DIRECTIONS FOR THIS TASK
Update the records below so that "Screen dimensions" becomes "Display size" wherever it occurs, with everything else left unchanged. Leave the pictures out of your answer.

Word and element pointing records

::::::

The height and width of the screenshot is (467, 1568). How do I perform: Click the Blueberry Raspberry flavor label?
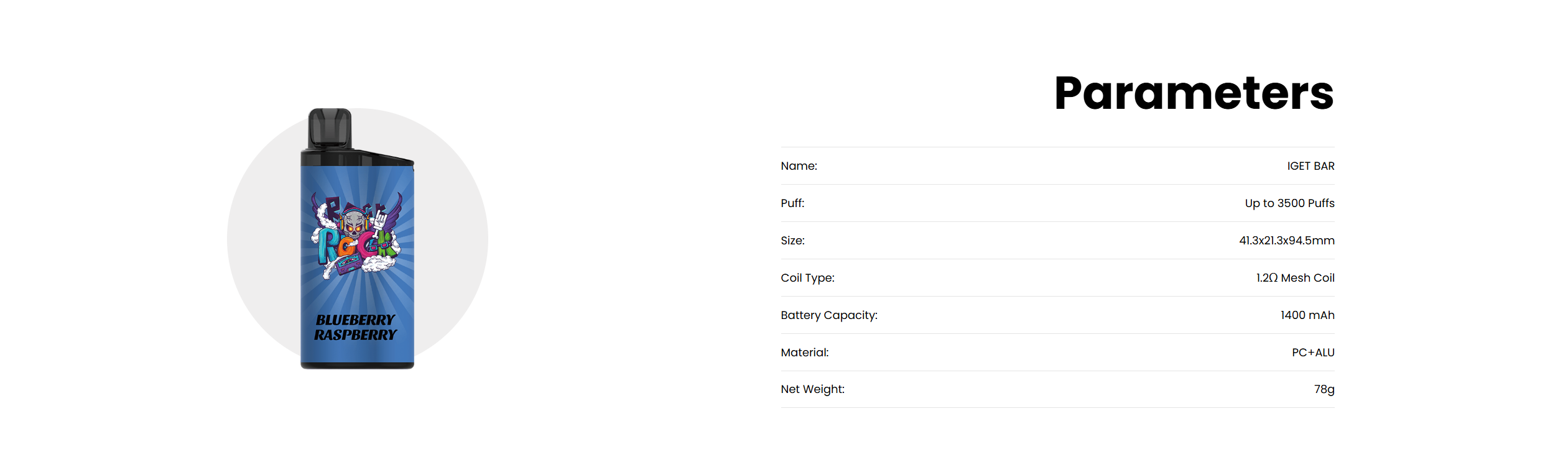click(x=355, y=328)
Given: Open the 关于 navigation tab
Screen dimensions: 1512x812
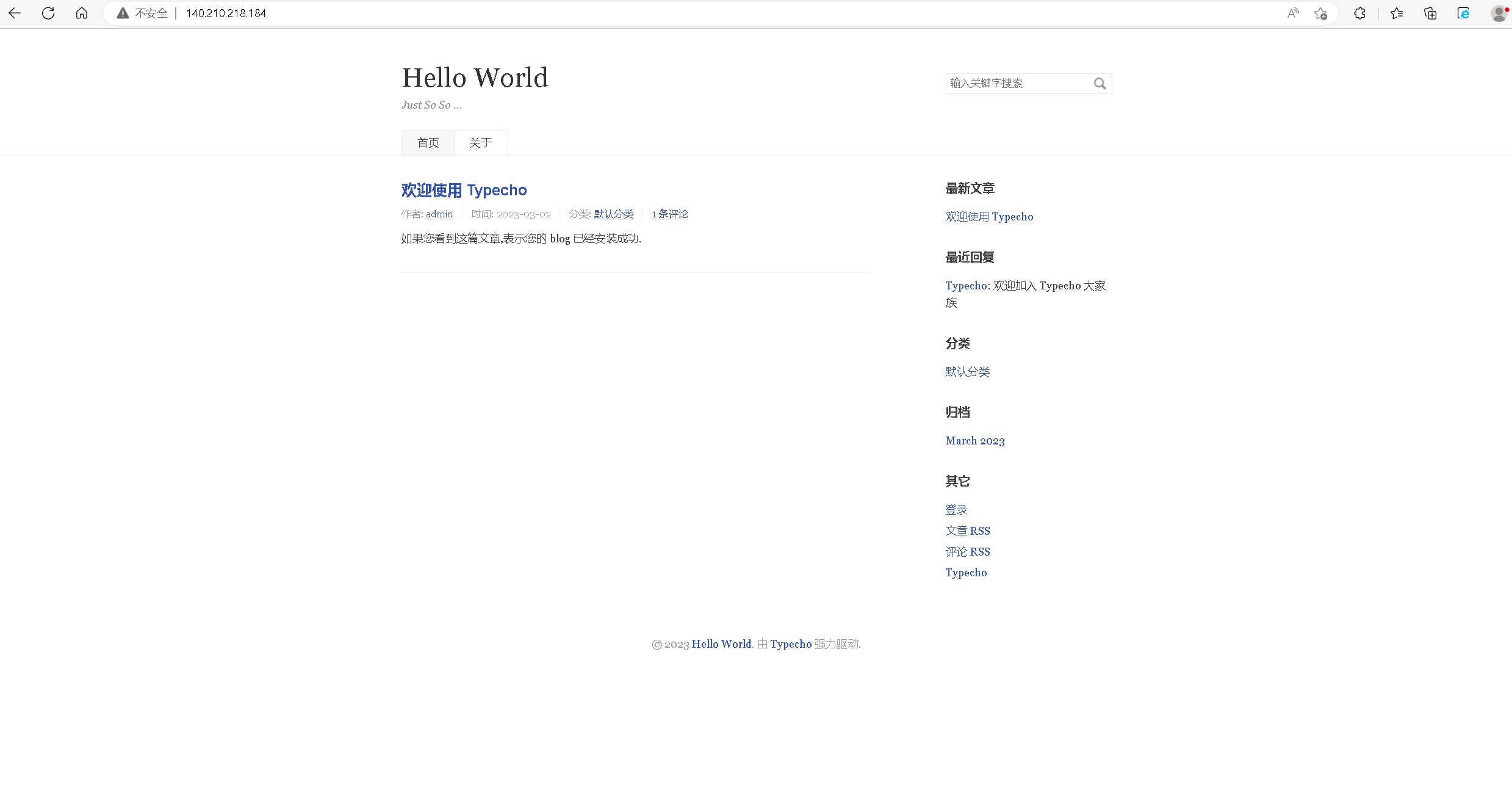Looking at the screenshot, I should pyautogui.click(x=480, y=143).
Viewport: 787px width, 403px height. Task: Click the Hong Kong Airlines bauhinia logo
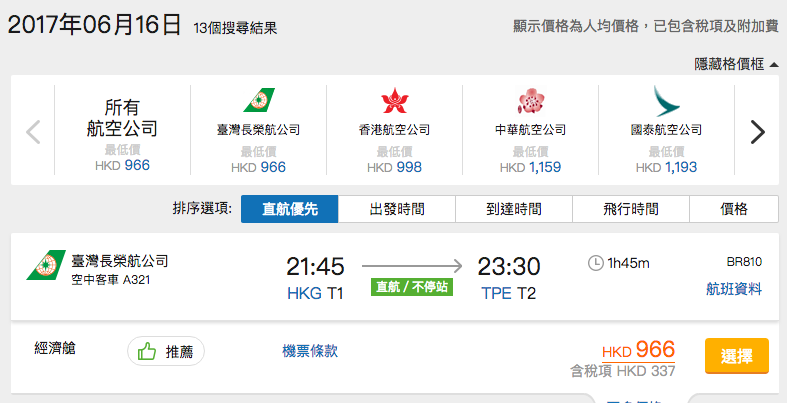395,100
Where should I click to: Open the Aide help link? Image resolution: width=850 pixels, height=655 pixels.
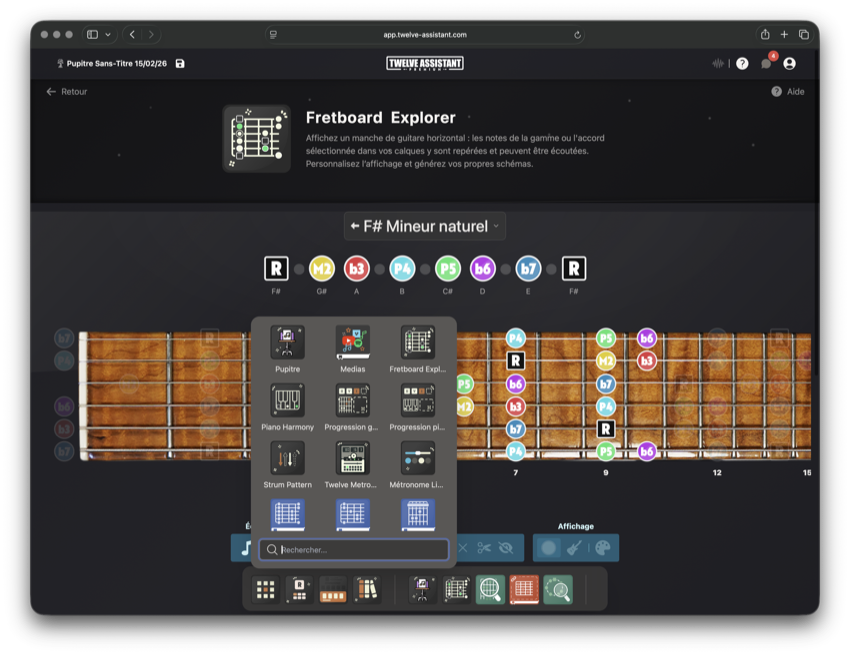[788, 91]
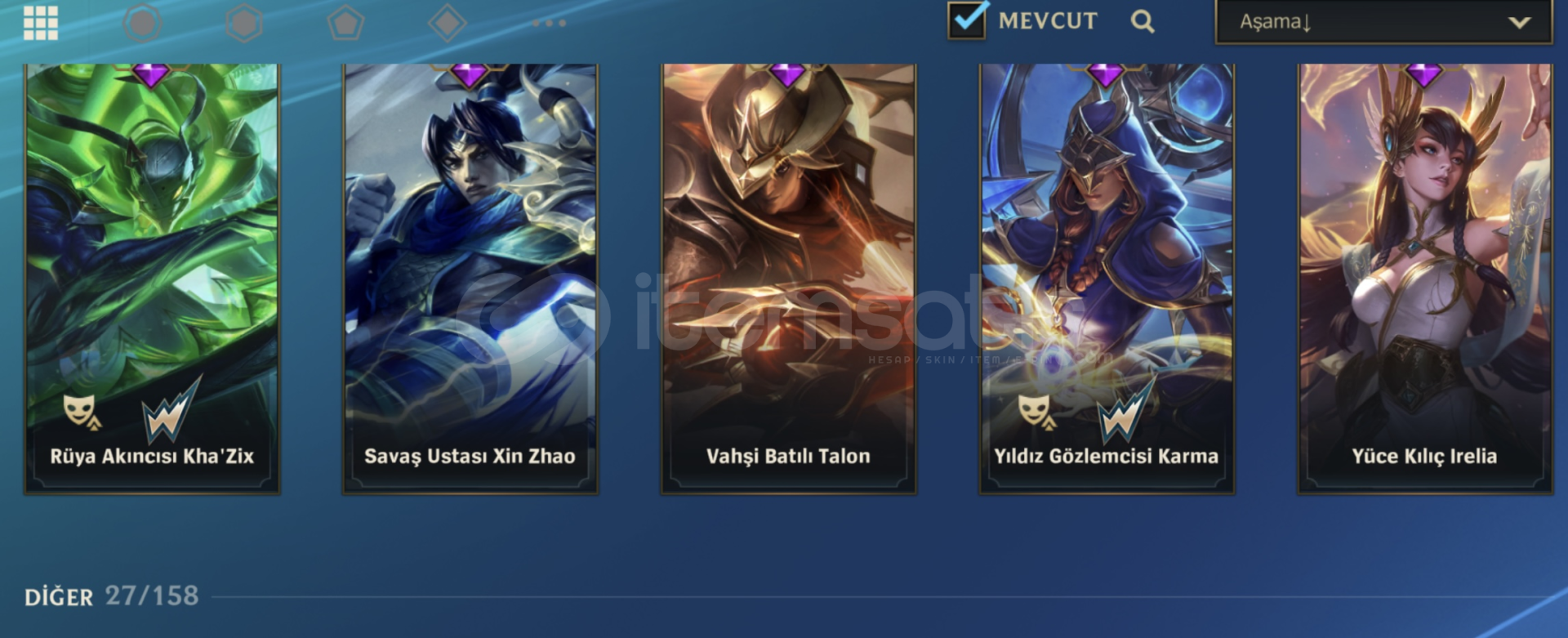Select the pentagon rarity filter icon
The height and width of the screenshot is (638, 1568).
coord(345,23)
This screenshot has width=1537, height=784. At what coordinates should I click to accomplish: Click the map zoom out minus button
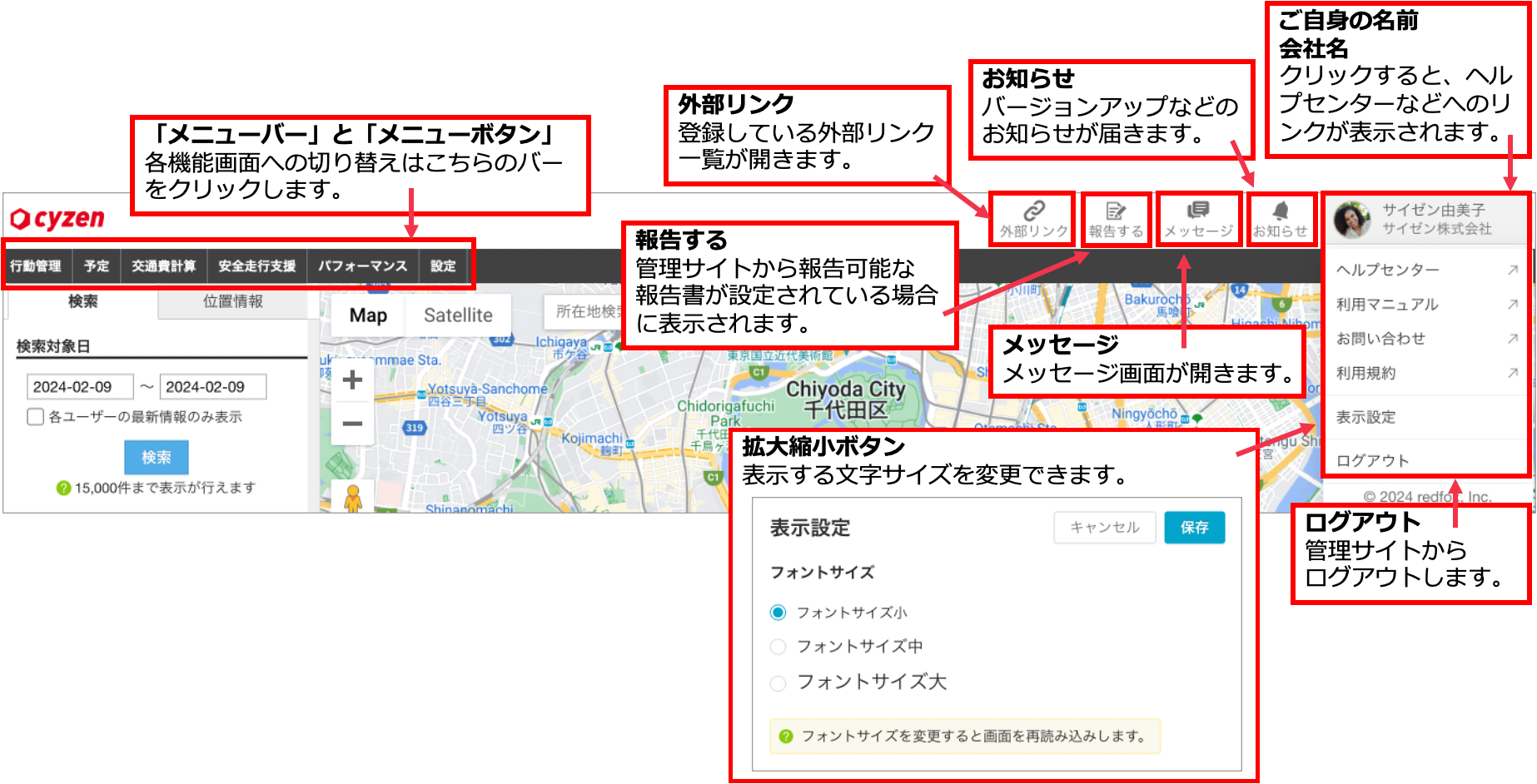click(x=352, y=424)
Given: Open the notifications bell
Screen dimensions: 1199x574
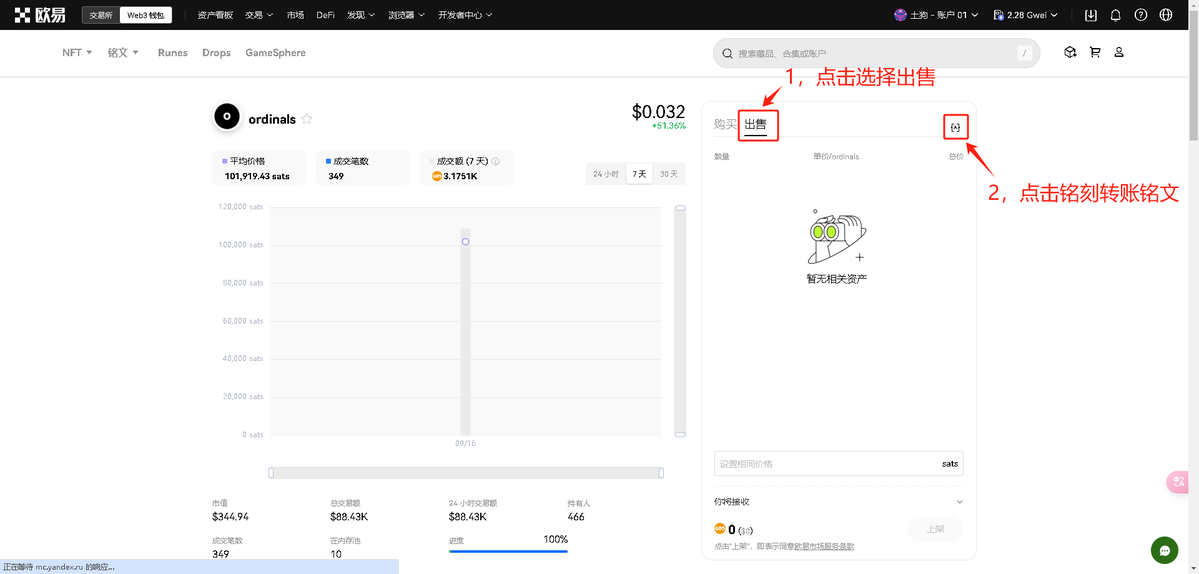Looking at the screenshot, I should pos(1115,15).
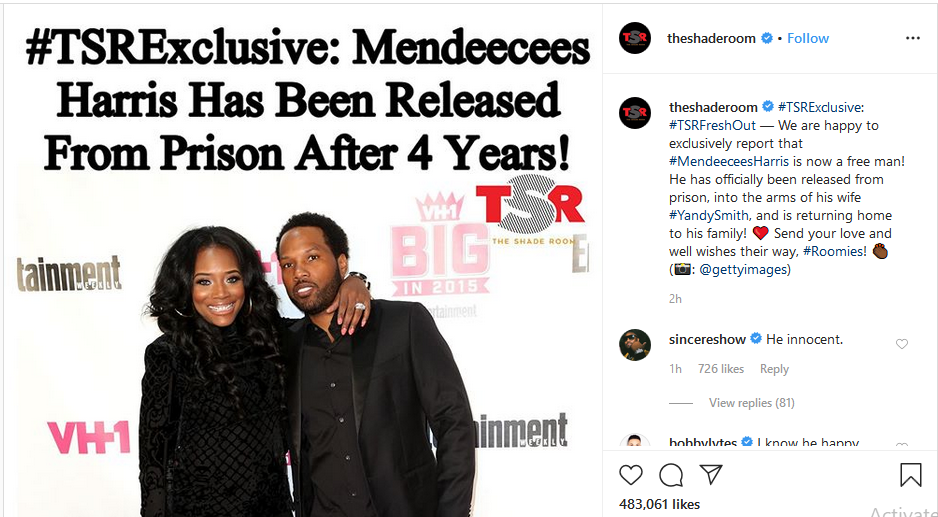938x517 pixels.
Task: Open theshaderoom username in header
Action: click(x=711, y=38)
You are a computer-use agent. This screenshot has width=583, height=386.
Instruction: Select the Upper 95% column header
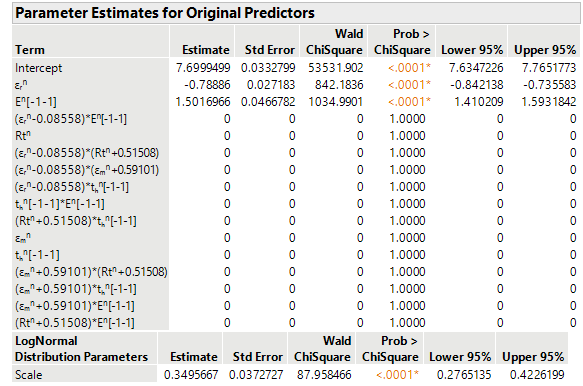[545, 49]
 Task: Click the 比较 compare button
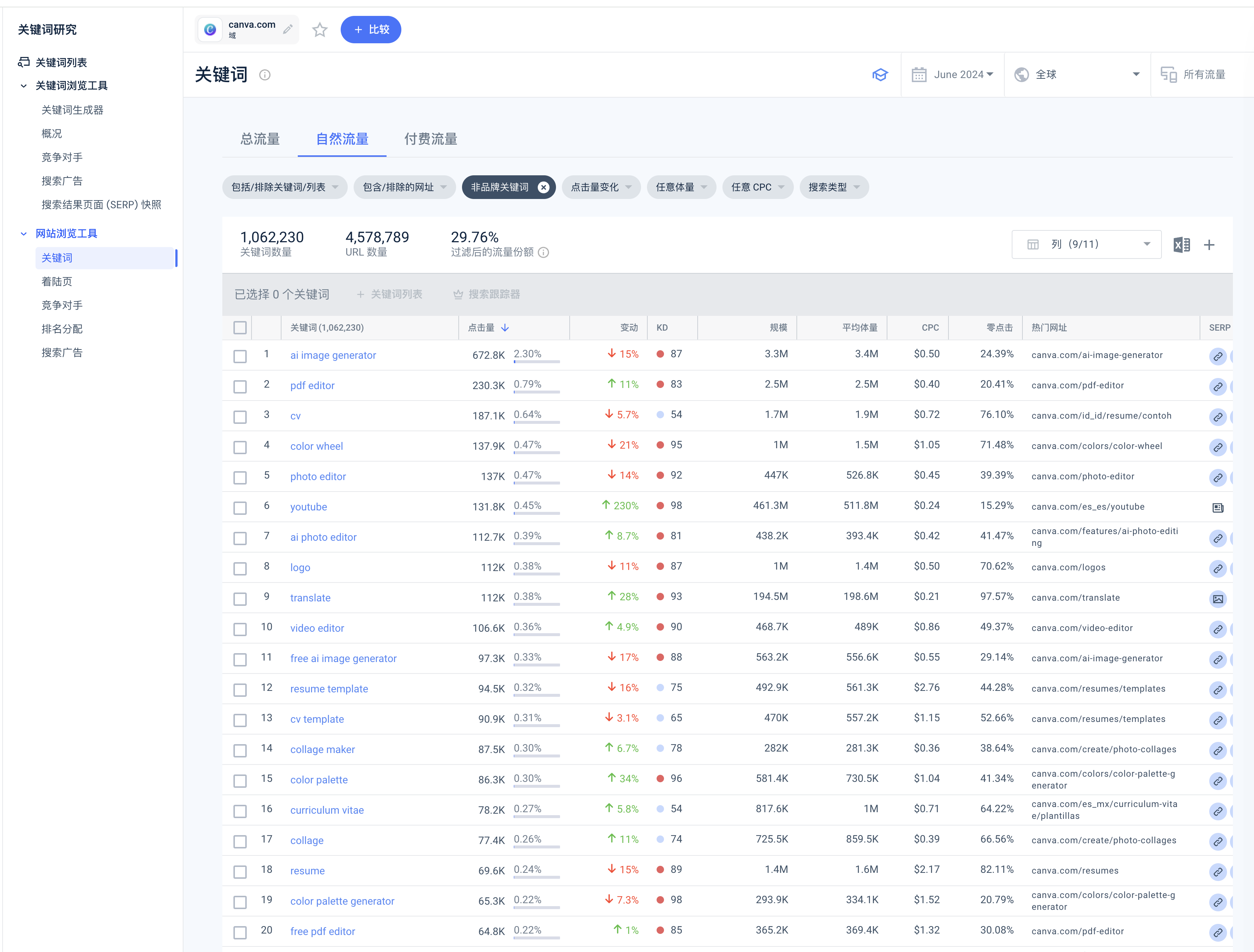(371, 30)
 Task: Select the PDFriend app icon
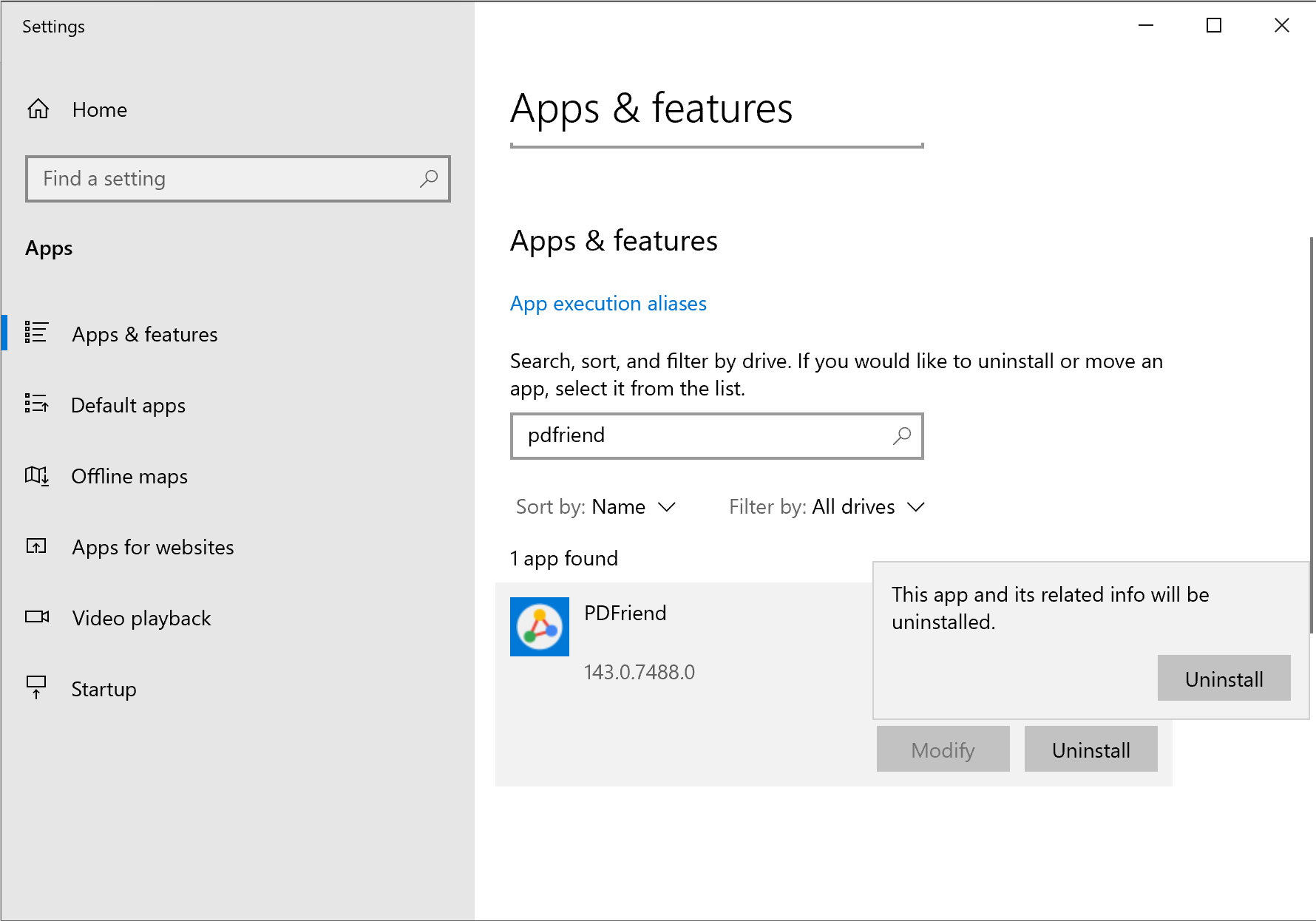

::::::

FULL OUTPUT
The height and width of the screenshot is (467, 1568). How do I perform: Click the Blueberry Raspberry flavor label?
click(x=355, y=328)
Given: Open the 关于 navigation tab
Display size: 1512x812
Looking at the screenshot, I should pyautogui.click(x=480, y=143).
Viewport: 787px width, 403px height. Task: Click the Hong Kong Airlines bauhinia logo
395,100
Where should I click to: Open the Aide help link? Image resolution: width=850 pixels, height=655 pixels.
[788, 91]
Select the pentagon rarity filter icon
The height and width of the screenshot is (638, 1568).
coord(345,23)
This screenshot has width=1537, height=784. At what coordinates should I click to accomplish: Click the map zoom out minus button
click(x=352, y=424)
Given: Open the notifications bell
Display size: 1199x574
Looking at the screenshot, I should pos(1115,15).
938x517 pixels.
Task: Open theshaderoom username in header
Action: click(x=711, y=38)
You are a computer-use agent. This screenshot has width=583, height=386.
Instruction: Select the Upper 95% column header
[545, 49]
 Task: Click the 比较 compare button
(371, 30)
 Task: Select the PDFriend app icon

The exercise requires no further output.